# Information shown:
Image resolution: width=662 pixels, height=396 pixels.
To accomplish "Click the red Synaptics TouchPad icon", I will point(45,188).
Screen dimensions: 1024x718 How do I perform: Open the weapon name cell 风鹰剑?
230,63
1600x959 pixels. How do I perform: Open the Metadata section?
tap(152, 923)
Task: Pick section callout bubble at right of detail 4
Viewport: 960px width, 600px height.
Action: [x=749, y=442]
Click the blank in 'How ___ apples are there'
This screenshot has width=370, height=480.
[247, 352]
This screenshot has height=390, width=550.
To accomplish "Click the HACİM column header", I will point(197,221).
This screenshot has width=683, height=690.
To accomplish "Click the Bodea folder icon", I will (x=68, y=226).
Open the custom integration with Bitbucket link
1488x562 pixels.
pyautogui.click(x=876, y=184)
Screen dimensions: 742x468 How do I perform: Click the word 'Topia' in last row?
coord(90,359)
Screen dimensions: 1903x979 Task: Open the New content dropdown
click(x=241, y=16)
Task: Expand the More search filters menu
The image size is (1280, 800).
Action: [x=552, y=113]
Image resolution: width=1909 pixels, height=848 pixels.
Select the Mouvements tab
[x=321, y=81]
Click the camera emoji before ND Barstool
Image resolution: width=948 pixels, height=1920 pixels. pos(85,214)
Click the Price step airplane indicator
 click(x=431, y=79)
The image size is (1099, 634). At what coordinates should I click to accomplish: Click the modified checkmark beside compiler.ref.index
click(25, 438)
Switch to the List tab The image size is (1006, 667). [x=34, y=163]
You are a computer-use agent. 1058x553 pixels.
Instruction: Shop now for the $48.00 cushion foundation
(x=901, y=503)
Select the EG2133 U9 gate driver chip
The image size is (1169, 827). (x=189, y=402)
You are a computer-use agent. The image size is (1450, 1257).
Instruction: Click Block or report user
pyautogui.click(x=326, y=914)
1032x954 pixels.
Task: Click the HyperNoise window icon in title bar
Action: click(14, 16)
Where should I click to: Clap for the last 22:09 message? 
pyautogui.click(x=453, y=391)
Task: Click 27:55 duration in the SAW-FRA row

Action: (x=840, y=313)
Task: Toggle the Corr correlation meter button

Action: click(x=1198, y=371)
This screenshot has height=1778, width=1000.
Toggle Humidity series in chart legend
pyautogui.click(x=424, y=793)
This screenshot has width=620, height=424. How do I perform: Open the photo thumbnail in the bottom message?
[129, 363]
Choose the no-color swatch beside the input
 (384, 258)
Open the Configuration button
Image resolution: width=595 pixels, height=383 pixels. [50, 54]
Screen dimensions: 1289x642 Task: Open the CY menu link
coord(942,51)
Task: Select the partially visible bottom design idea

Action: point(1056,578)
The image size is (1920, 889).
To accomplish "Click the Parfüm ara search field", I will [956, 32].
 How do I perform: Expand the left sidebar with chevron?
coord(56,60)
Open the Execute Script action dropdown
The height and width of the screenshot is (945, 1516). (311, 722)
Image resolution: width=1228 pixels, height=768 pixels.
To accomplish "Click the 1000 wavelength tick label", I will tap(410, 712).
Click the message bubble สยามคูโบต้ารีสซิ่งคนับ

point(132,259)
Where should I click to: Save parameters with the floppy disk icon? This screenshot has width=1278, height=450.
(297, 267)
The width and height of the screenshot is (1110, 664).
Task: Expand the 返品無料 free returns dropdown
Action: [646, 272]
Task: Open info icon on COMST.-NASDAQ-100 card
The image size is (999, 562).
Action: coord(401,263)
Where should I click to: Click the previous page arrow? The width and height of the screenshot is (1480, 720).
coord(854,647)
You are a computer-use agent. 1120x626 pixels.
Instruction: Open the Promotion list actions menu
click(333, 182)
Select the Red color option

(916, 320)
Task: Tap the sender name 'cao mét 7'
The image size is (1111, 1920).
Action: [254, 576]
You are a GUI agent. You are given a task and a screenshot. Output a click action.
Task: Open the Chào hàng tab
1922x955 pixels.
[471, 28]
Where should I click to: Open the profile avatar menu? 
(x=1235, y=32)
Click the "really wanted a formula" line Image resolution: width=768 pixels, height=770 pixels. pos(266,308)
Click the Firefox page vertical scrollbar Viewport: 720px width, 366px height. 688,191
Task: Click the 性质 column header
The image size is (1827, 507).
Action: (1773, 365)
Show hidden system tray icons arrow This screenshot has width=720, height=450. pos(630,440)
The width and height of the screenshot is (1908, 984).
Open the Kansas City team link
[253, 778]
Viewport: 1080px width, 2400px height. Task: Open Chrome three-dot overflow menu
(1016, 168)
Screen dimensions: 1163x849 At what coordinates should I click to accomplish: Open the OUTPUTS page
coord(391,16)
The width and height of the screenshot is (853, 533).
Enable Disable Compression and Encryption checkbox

# Required action:
Transcribe the listing above in full, so that every line matches exactly.

# Task solution:
Image resolution: width=662 pixels, height=396 pixels.
To accomplish "Click the red Synaptics TouchPad icon", I will point(45,188).
Screen dimensions: 1024x718 How do I perform: Open the weapon name cell 风鹰剑?
230,63
1600x959 pixels. How do I perform: Open the Metadata section?
tap(152, 923)
Task: Pick section callout bubble at right of detail 4
Viewport: 960px width, 600px height.
Action: [x=749, y=442]
Click the blank in 'How ___ apples are there'
This screenshot has width=370, height=480.
[247, 352]
This screenshot has height=390, width=550.
To accomplish "Click the HACİM column header", I will point(197,221).
This screenshot has width=683, height=690.
To accomplish "Click the Bodea folder icon", I will (x=68, y=226).
Open the custom integration with Bitbucket link
1488x562 pixels.
pyautogui.click(x=876, y=184)
Screen dimensions: 742x468 How do I perform: Click the word 'Topia' in last row?
coord(90,359)
Screen dimensions: 1903x979 Task: Open the New content dropdown
click(x=241, y=16)
Task: Expand the More search filters menu
The image size is (1280, 800).
Action: [x=552, y=113]
Image resolution: width=1909 pixels, height=848 pixels.
Select the Mouvements tab
[x=321, y=81]
Click the camera emoji before ND Barstool
Image resolution: width=948 pixels, height=1920 pixels. pos(85,214)
Click the Price step airplane indicator
 click(x=431, y=79)
The image size is (1099, 634). At what coordinates should I click to accomplish: Click the modified checkmark beside compiler.ref.index
click(25, 438)
Switch to the List tab The image size is (1006, 667). [x=34, y=163]
You are a computer-use agent. 1058x553 pixels.
Instruction: Shop now for the $48.00 cushion foundation
(x=901, y=503)
Select the EG2133 U9 gate driver chip
The image size is (1169, 827). (x=189, y=402)
You are a computer-use agent. The image size is (1450, 1257).
Instruction: Click Block or report user
pyautogui.click(x=326, y=914)
1032x954 pixels.
Task: Click the HyperNoise window icon in title bar
Action: click(14, 16)
Where should I click to: Clap for the last 22:09 message? 
pyautogui.click(x=453, y=391)
Task: Click 27:55 duration in the SAW-FRA row

Action: (x=840, y=313)
Task: Toggle the Corr correlation meter button

Action: click(x=1198, y=371)
This screenshot has height=1778, width=1000.
Toggle Humidity series in chart legend
pyautogui.click(x=424, y=793)
This screenshot has width=620, height=424. How do I perform: Open the photo thumbnail in the bottom message?
[129, 363]
Choose the no-color swatch beside the input
 (384, 258)
Open the Configuration button
Image resolution: width=595 pixels, height=383 pixels. [50, 54]
Screen dimensions: 1289x642 Task: Open the CY menu link
coord(942,51)
Task: Select the partially visible bottom design idea

Action: point(1056,578)
The image size is (1920, 889).
To accomplish "Click the Parfüm ara search field", I will [956, 32].
 How do I perform: Expand the left sidebar with chevron?
coord(56,60)
Open the Execute Script action dropdown
The height and width of the screenshot is (945, 1516). (311, 722)
Image resolution: width=1228 pixels, height=768 pixels.
To accomplish "Click the 1000 wavelength tick label", I will tap(410, 712).
Click the message bubble สยามคูโบต้ารีสซิ่งคนับ

point(132,259)
Where should I click to: Save parameters with the floppy disk icon? This screenshot has width=1278, height=450.
(297, 267)
The width and height of the screenshot is (1110, 664).
Task: Expand the 返品無料 free returns dropdown
Action: [646, 272]
Task: Open info icon on COMST.-NASDAQ-100 card
The image size is (999, 562).
Action: coord(401,263)
Where should I click to: Click the previous page arrow? The width and height of the screenshot is (1480, 720).
coord(854,647)
You are a computer-use agent. 1120x626 pixels.
Instruction: Open the Promotion list actions menu
click(333, 182)
Select the Red color option

(916, 320)
Task: Tap the sender name 'cao mét 7'
The image size is (1111, 1920).
Action: [254, 576]
You are a GUI agent. You are given a task and a screenshot. Output a click action.
Task: Open the Chào hàng tab
1922x955 pixels.
[471, 28]
Where should I click to: Open the profile avatar menu? 
(x=1235, y=32)
Click the "really wanted a formula" line Image resolution: width=768 pixels, height=770 pixels. pos(266,308)
Click the Firefox page vertical scrollbar Viewport: 720px width, 366px height. 688,191
Task: Click the 性质 column header
The image size is (1827, 507).
Action: (1773, 365)
Show hidden system tray icons arrow This screenshot has width=720, height=450. pos(630,440)
The width and height of the screenshot is (1908, 984).
Open the Kansas City team link
[253, 778]
Viewport: 1080px width, 2400px height. Task: Open Chrome three-dot overflow menu
(1016, 168)
Screen dimensions: 1163x849 At what coordinates should I click to accomplish: Open the OUTPUTS page
coord(391,16)
The width and height of the screenshot is (853, 533).
Enable Disable Compression and Encryption checkbox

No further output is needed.